Our study’s drawback is that prevalence was not calculated using a hospital cohort but rather a general sample. Nevertheless, patients with no hip problems were used in the investigation. An improved understanding of India’s acetabular morphology would result from a multicentric study involving people from all throughout the nation.

CONCLUSION

In situations where gender determination is essential to establishing the deceased’s identity, such as disfigured remains, severely decomposed corpses, bomb blasts, burned bodies from burns, etc., the results of this study will undoubtedly help determine bone sex. Compared to other bones like the skull, long bones, etc., which have a relatively lower proportion of accurate sexing, the pelvis is said to be the best bone for identifying gender because of its higher percentage.

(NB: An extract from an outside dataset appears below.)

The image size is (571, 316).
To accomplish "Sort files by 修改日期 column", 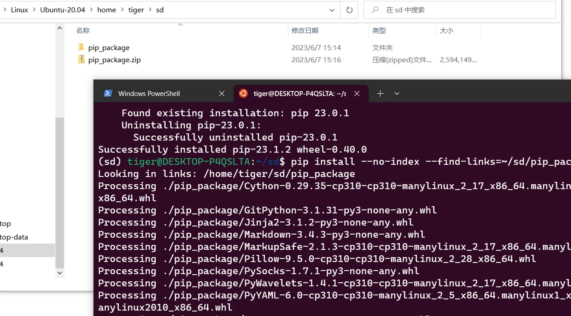I will (305, 31).
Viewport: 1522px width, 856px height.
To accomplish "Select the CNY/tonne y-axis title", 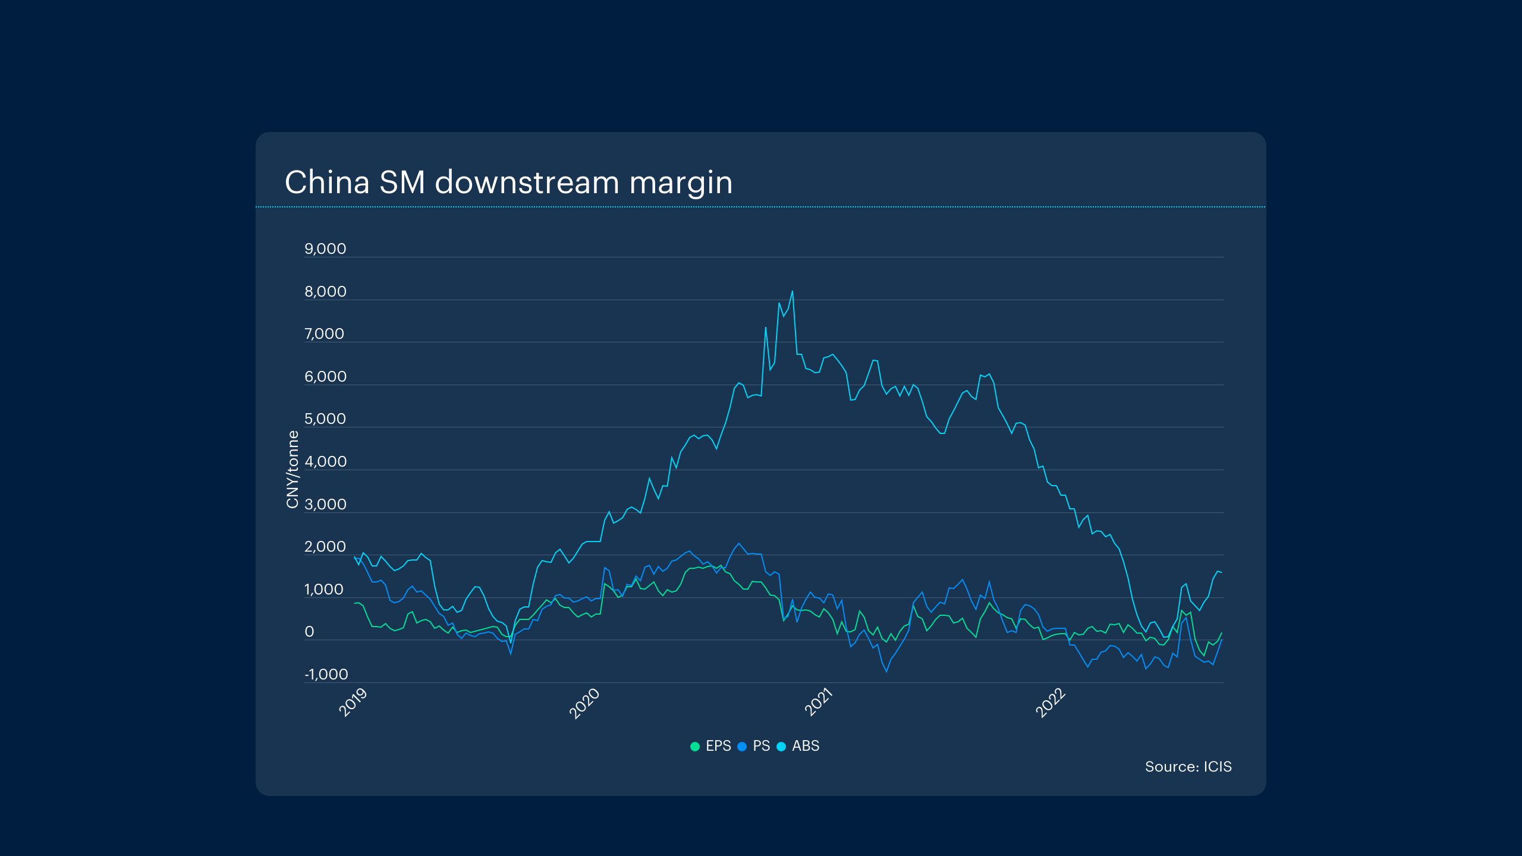I will point(292,470).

Unlike other morphometric and morphological methods that require both sides to have innominate hip bones, the results of this study can also be utilized to sex archaeological skeletal remains because just one side hip bone is needed.

To increase the accuracy of gender determination for the North Indian population, the different characteristics obtained from this study can therefore be used with other hip bone parameters that are traditionally applied.

Ethical Clearance: This study was approved by the board of review at the institution.

Informed consent: Every individual participant in the study gave their informed consent.